Posts Tagged: finding your calling

The best and the brightest: What will change with the economic downturn?

cap-and-gown-2.pngWill the economic downturn stop the best and the brightest from flocking to investment banking, management consulting and corporate law? I hope so.

During my freshman and sophomore years at Yale, I’d sit with friends for hours in the dining hall, loving the debates about politics and literature and history. It was exactly what I’d hoped college would be like. Sometimes I’d look around the table and feel as if I were peering into the future: I could easily see my smart, hardworking, well-rounded classmates becoming history professors, investigative journalists, human rights activists, entrepreneurs, museum curators and diplomats.

And then senior year rolled around and a strange thing happened. Instead of talking about Milton and Kant and Jefferson and Elizabeth I, everyone started talking about Goldman and Lehman and McKinsey and Harvard Law. The best and brightest people I knew suddenly considered no other career paths than investment banking, management consulting and corporate law.

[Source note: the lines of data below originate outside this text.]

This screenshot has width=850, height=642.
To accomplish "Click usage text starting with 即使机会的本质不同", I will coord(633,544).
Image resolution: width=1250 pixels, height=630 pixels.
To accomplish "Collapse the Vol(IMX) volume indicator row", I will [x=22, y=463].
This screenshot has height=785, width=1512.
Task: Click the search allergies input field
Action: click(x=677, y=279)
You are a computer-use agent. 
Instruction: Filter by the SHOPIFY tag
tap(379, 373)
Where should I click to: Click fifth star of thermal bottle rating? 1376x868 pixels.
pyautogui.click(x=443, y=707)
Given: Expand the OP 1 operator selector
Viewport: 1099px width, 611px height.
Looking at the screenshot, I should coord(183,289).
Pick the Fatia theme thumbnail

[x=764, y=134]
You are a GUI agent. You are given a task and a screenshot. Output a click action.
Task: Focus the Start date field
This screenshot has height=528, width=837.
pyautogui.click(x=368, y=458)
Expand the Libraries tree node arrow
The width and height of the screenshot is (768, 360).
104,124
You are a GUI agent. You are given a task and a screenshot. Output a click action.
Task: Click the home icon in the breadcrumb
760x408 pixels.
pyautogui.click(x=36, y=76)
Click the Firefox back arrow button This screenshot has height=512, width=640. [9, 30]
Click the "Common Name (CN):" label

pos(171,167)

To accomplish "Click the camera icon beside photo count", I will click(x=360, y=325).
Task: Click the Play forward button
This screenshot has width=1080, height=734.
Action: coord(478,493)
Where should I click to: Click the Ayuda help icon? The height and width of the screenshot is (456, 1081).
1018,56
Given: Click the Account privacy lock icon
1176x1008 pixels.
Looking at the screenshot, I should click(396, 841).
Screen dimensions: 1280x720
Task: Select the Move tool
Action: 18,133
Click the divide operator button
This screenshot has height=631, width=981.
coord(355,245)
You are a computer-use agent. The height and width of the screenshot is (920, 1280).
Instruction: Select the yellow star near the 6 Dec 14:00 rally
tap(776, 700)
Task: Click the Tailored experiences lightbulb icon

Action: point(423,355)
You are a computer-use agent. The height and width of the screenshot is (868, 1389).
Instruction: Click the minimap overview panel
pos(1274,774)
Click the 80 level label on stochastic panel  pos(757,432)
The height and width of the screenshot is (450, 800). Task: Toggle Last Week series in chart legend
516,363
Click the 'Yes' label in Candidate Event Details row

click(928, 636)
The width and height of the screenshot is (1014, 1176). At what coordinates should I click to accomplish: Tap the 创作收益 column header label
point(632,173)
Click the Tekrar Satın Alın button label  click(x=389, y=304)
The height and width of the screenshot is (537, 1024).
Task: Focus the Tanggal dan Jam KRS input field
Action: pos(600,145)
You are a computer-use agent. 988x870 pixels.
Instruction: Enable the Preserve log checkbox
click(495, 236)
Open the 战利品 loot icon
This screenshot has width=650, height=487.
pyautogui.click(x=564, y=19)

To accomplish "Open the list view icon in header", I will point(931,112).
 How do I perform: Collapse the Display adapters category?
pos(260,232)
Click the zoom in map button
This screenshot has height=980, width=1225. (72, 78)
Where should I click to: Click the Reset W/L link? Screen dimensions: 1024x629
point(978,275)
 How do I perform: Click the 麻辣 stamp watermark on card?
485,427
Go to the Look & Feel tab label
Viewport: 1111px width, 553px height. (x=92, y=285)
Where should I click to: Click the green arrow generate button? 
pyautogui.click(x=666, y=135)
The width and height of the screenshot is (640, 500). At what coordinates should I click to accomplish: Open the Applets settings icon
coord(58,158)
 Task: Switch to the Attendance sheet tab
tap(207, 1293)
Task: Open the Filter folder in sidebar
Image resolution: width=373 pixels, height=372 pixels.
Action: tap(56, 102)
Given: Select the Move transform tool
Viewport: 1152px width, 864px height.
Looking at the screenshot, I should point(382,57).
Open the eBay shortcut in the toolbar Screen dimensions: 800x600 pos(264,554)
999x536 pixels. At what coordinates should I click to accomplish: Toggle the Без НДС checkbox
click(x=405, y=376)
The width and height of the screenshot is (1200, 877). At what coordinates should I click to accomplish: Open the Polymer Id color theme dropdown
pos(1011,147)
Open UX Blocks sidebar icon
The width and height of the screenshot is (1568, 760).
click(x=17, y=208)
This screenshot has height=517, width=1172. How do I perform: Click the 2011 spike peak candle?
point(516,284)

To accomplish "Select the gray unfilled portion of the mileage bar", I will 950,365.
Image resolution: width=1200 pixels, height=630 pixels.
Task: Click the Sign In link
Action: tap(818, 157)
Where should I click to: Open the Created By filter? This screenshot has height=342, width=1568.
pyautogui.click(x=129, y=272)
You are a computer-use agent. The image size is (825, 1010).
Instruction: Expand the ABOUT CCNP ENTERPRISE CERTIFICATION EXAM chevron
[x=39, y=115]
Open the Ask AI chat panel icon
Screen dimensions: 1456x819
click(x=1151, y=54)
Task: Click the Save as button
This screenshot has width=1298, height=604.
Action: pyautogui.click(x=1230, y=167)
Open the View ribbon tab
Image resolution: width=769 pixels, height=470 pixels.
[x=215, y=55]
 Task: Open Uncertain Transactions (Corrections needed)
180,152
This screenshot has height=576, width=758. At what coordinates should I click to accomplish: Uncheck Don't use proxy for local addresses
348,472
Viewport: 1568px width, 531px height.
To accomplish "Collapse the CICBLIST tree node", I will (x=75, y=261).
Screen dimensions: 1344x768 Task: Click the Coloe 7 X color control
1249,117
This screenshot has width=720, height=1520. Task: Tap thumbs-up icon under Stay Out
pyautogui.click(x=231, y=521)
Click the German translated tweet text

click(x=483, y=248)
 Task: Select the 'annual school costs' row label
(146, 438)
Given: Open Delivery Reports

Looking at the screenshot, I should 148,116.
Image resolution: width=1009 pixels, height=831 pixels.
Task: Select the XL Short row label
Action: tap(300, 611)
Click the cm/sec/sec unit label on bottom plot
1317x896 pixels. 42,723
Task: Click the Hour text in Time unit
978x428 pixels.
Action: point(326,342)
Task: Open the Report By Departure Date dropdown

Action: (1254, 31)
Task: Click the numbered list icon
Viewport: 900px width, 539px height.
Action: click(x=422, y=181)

I see this happening just as often today. As I travel around to college campuses, I meet smart, articulate, worldly and personable students. And, inevitably, the best and the brightest always ask me how to get jobs in investment banking, consulting and law (“not necessarily to be a lawyer,” they often say, “but using a law degree to do something else.”).

For the students who are fascinated by finance, business strategy and legal study, then these paths are excellent choices. But, in my observation, intellectual interest is rarely the reason that students select these post-college career paths.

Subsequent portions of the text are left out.